§ Selection

(begin)

Last Updated: Friday, 29 August 2014, 14:18 GMT

World Report 2011 - Azerbaijan

Publisher Human Rights Watch
Publication Date 24 January 2011
Cite as Human Rights Watch, World Report 2011 - Azerbaijan, 24 January 2011, available at: http://www.refworld.org/docid/4d3e801527.html [accessed 30 August 2014]
DisclaimerThis is not a UNHCR publication. UNHCR is not responsible for, nor does it necessarily endorse, its content. Any views expressed are solely those of the author or publisher and do not necessarily reflect those of UNHCR, the United Nations or its Member States.

Events of 2010

Azerbaijan's human rights record remained poor in 2010. The government continued to use criminal defamation and other charges to intimidate and punish journalists expressing dissenting opinions; an outspoken journalist remained in prison on spurious criminal charges, apparently in retaliation for his work. The parliamentary elections of November 7 failed to meet international standards. Other serious problems persisted, including restrictions on freedoms of religion, assembly, and association, and torture and ill-treatment in custody.

The European Court of Human Rights (ECtHR) found Azerbaijan had violated freedom of expression by imprisoning journalist Eynulla Fatullayev and called for his immediate release.

(end)

§ Exercise task 1
In the report on Azerbaijan, what did the European Court of Human Rights call for in the case of journalist Eynulla Fatullayev?
§ Exercise task 2
Write out word for word the passage of the report on Azerbaijan starting with "Azerbaijan's human rights" and going on through "ill-treatment in custody.".
The material after this point comes from a separate source.

§ Provided material
(begin)

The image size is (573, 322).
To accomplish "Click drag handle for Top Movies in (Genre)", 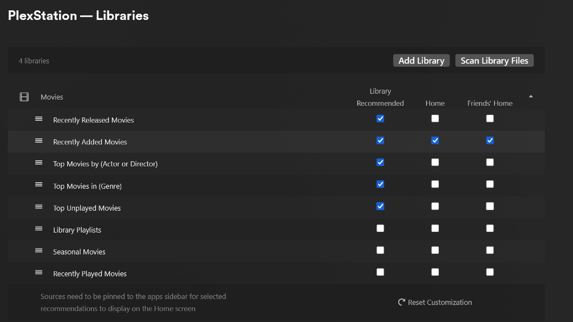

(end)

§ Complete answer 1
His immediate release.

§ Complete answer 2
Azerbaijan's human rights record remained poor in 2010. The government continued to use criminal defamation and other charges to intimidate and punish journalists expressing dissenting opinions; an outspoken journalist remained in prison on spurious criminal charges, apparently in retaliation for his work. The parliamentary elections of November 7 failed to meet international standards. Other serious problems persisted, including restrictions on freedoms of religion, assembly, and association, and torture and ill-treatment in custody.